-- Input data --
----

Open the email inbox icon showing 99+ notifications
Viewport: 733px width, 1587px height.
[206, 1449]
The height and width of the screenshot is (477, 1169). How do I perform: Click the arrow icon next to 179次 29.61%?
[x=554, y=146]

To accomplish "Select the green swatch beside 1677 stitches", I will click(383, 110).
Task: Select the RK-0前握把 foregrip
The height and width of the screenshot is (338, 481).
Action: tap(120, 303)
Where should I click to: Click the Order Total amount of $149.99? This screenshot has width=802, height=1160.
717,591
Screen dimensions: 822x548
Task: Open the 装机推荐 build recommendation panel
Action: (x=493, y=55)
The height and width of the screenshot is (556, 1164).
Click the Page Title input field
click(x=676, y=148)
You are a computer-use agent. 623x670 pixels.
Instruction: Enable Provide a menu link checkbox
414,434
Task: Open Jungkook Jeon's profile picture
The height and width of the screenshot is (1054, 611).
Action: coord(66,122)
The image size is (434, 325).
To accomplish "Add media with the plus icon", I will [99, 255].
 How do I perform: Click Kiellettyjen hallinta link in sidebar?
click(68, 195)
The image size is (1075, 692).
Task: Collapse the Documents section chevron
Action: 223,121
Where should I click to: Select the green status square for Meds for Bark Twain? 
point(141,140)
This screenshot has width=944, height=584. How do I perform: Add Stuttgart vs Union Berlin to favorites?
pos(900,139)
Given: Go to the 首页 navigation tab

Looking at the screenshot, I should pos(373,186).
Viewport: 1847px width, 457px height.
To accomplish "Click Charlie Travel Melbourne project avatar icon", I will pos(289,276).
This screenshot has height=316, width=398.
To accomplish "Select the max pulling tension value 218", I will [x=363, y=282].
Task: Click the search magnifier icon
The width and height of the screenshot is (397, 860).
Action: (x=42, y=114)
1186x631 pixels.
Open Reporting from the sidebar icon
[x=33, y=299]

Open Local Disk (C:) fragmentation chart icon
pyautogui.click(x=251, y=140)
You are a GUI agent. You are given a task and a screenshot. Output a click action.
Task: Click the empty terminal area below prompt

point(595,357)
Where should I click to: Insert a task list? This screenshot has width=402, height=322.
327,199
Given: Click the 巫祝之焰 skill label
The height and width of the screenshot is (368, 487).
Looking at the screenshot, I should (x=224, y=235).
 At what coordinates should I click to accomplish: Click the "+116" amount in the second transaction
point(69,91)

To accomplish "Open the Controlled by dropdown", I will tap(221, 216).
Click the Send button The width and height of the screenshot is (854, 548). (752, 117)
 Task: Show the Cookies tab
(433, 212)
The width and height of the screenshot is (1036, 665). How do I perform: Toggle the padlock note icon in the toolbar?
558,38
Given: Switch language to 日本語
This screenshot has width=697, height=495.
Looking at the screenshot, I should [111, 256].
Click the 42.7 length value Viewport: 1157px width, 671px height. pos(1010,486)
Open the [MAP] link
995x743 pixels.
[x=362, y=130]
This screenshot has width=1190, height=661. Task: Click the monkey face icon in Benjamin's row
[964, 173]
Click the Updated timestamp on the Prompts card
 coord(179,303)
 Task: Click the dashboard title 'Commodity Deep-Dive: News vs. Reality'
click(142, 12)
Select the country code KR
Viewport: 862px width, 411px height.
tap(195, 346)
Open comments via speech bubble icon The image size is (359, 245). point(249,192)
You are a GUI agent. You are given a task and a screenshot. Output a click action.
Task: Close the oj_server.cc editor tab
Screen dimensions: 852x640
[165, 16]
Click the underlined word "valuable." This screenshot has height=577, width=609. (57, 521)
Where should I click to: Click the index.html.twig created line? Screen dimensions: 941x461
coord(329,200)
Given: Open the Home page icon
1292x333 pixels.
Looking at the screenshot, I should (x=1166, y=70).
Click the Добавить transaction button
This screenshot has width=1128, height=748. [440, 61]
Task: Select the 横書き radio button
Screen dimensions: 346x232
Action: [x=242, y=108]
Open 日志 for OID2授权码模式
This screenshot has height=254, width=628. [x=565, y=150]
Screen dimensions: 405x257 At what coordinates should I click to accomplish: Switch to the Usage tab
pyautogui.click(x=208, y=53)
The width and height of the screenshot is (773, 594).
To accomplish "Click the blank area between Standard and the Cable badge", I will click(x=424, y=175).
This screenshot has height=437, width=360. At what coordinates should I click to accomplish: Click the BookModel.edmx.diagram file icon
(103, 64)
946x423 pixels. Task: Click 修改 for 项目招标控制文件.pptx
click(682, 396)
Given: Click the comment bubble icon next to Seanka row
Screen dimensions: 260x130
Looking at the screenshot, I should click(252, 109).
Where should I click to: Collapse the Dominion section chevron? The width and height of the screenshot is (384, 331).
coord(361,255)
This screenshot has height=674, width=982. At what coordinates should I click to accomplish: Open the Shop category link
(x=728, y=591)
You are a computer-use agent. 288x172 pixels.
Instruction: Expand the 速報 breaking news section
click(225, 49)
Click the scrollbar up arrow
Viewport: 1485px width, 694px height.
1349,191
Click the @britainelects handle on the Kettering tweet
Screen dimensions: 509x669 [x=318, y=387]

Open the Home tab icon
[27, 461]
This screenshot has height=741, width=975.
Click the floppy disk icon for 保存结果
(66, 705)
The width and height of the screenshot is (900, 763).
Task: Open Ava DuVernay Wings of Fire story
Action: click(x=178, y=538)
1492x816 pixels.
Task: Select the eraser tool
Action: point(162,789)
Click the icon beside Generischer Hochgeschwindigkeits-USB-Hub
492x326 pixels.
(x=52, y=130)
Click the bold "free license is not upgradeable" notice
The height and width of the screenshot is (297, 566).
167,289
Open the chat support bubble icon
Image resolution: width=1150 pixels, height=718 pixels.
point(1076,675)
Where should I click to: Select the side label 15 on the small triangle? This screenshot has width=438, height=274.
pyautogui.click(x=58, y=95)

----

-- What needs to be done --
Retype the entire listing without altering anything.

-- Answer to this exercise --
Open the email inbox icon showing 99+ notifications
Viewport: 733px width, 1587px height.
[206, 1449]
The height and width of the screenshot is (477, 1169). How do I perform: Click the arrow icon next to 179次 29.61%?
[x=554, y=146]

To accomplish "Select the green swatch beside 1677 stitches", I will click(383, 110).
Task: Select the RK-0前握把 foregrip
The height and width of the screenshot is (338, 481).
Action: tap(120, 303)
Where should I click to: Click the Order Total amount of $149.99? This screenshot has width=802, height=1160.
717,591
Screen dimensions: 822x548
Task: Open the 装机推荐 build recommendation panel
Action: (x=493, y=55)
The height and width of the screenshot is (556, 1164).
Click the Page Title input field
click(x=676, y=148)
You are a computer-use agent. 623x670 pixels.
Instruction: Enable Provide a menu link checkbox
414,434
Task: Open Jungkook Jeon's profile picture
The height and width of the screenshot is (1054, 611).
Action: coord(66,122)
The image size is (434, 325).
To accomplish "Add media with the plus icon", I will [99, 255].
 How do I perform: Click Kiellettyjen hallinta link in sidebar?
click(68, 195)
The image size is (1075, 692).
Task: Collapse the Documents section chevron
Action: 223,121
Where should I click to: Select the green status square for Meds for Bark Twain? 
point(141,140)
This screenshot has width=944, height=584. How do I perform: Add Stuttgart vs Union Berlin to favorites?
pos(900,139)
Given: Go to the 首页 navigation tab

Looking at the screenshot, I should pos(373,186).
Viewport: 1847px width, 457px height.
To accomplish "Click Charlie Travel Melbourne project avatar icon", I will pos(289,276).
This screenshot has height=316, width=398.
To accomplish "Select the max pulling tension value 218", I will [x=363, y=282].
Task: Click the search magnifier icon
The width and height of the screenshot is (397, 860).
Action: (x=42, y=114)
1186x631 pixels.
Open Reporting from the sidebar icon
[x=33, y=299]

Open Local Disk (C:) fragmentation chart icon
pyautogui.click(x=251, y=140)
You are a GUI agent. You are given a task and a screenshot. Output a click action.
Task: Click the empty terminal area below prompt

point(595,357)
Where should I click to: Insert a task list? This screenshot has width=402, height=322.
327,199
Given: Click the 巫祝之焰 skill label
The height and width of the screenshot is (368, 487).
Looking at the screenshot, I should (x=224, y=235).
 At what coordinates should I click to accomplish: Click the "+116" amount in the second transaction
point(69,91)

To accomplish "Open the Controlled by dropdown", I will tap(221, 216).
Click the Send button The width and height of the screenshot is (854, 548). (752, 117)
 Task: Show the Cookies tab
(433, 212)
The width and height of the screenshot is (1036, 665). How do I perform: Toggle the padlock note icon in the toolbar?
558,38
Given: Switch language to 日本語
This screenshot has width=697, height=495.
Looking at the screenshot, I should [111, 256].
Click the 42.7 length value Viewport: 1157px width, 671px height. pos(1010,486)
Open the [MAP] link
995x743 pixels.
[x=362, y=130]
This screenshot has width=1190, height=661. Task: Click the monkey face icon in Benjamin's row
[964, 173]
Click the Updated timestamp on the Prompts card
 coord(179,303)
 Task: Click the dashboard title 'Commodity Deep-Dive: News vs. Reality'
click(142, 12)
Select the country code KR
Viewport: 862px width, 411px height.
tap(195, 346)
Open comments via speech bubble icon The image size is (359, 245). point(249,192)
You are a GUI agent. You are given a task and a screenshot. Output a click action.
Task: Close the oj_server.cc editor tab
Screen dimensions: 852x640
[165, 16]
Click the underlined word "valuable." This screenshot has height=577, width=609. (57, 521)
Where should I click to: Click the index.html.twig created line? Screen dimensions: 941x461
coord(329,200)
Given: Open the Home page icon
1292x333 pixels.
Looking at the screenshot, I should (x=1166, y=70).
Click the Добавить transaction button
This screenshot has width=1128, height=748. [440, 61]
Task: Select the 横書き radio button
Screen dimensions: 346x232
Action: [x=242, y=108]
Open 日志 for OID2授权码模式
This screenshot has height=254, width=628. [x=565, y=150]
Screen dimensions: 405x257 At what coordinates should I click to accomplish: Switch to the Usage tab
pyautogui.click(x=208, y=53)
The width and height of the screenshot is (773, 594).
To accomplish "Click the blank area between Standard and the Cable badge", I will click(x=424, y=175).
This screenshot has height=437, width=360. At what coordinates should I click to accomplish: Click the BookModel.edmx.diagram file icon
(103, 64)
946x423 pixels. Task: Click 修改 for 项目招标控制文件.pptx
click(682, 396)
Given: Click the comment bubble icon next to Seanka row
Screen dimensions: 260x130
Looking at the screenshot, I should click(252, 109).
Where should I click to: Collapse the Dominion section chevron? The width and height of the screenshot is (384, 331).
coord(361,255)
This screenshot has height=674, width=982. At what coordinates should I click to accomplish: Open the Shop category link
(x=728, y=591)
You are a computer-use agent. 288x172 pixels.
Instruction: Expand the 速報 breaking news section
click(225, 49)
Click the scrollbar up arrow
Viewport: 1485px width, 694px height.
1349,191
Click the @britainelects handle on the Kettering tweet
Screen dimensions: 509x669 [x=318, y=387]

Open the Home tab icon
[27, 461]
This screenshot has height=741, width=975.
Click the floppy disk icon for 保存结果
(66, 705)
The width and height of the screenshot is (900, 763).
Task: Open Ava DuVernay Wings of Fire story
Action: click(x=178, y=538)
1492x816 pixels.
Task: Select the eraser tool
Action: point(162,789)
Click the icon beside Generischer Hochgeschwindigkeits-USB-Hub
492x326 pixels.
(x=52, y=130)
Click the bold "free license is not upgradeable" notice
The height and width of the screenshot is (297, 566).
167,289
Open the chat support bubble icon
Image resolution: width=1150 pixels, height=718 pixels.
point(1076,675)
Where should I click to: Select the side label 15 on the small triangle? This screenshot has width=438, height=274.
pyautogui.click(x=58, y=95)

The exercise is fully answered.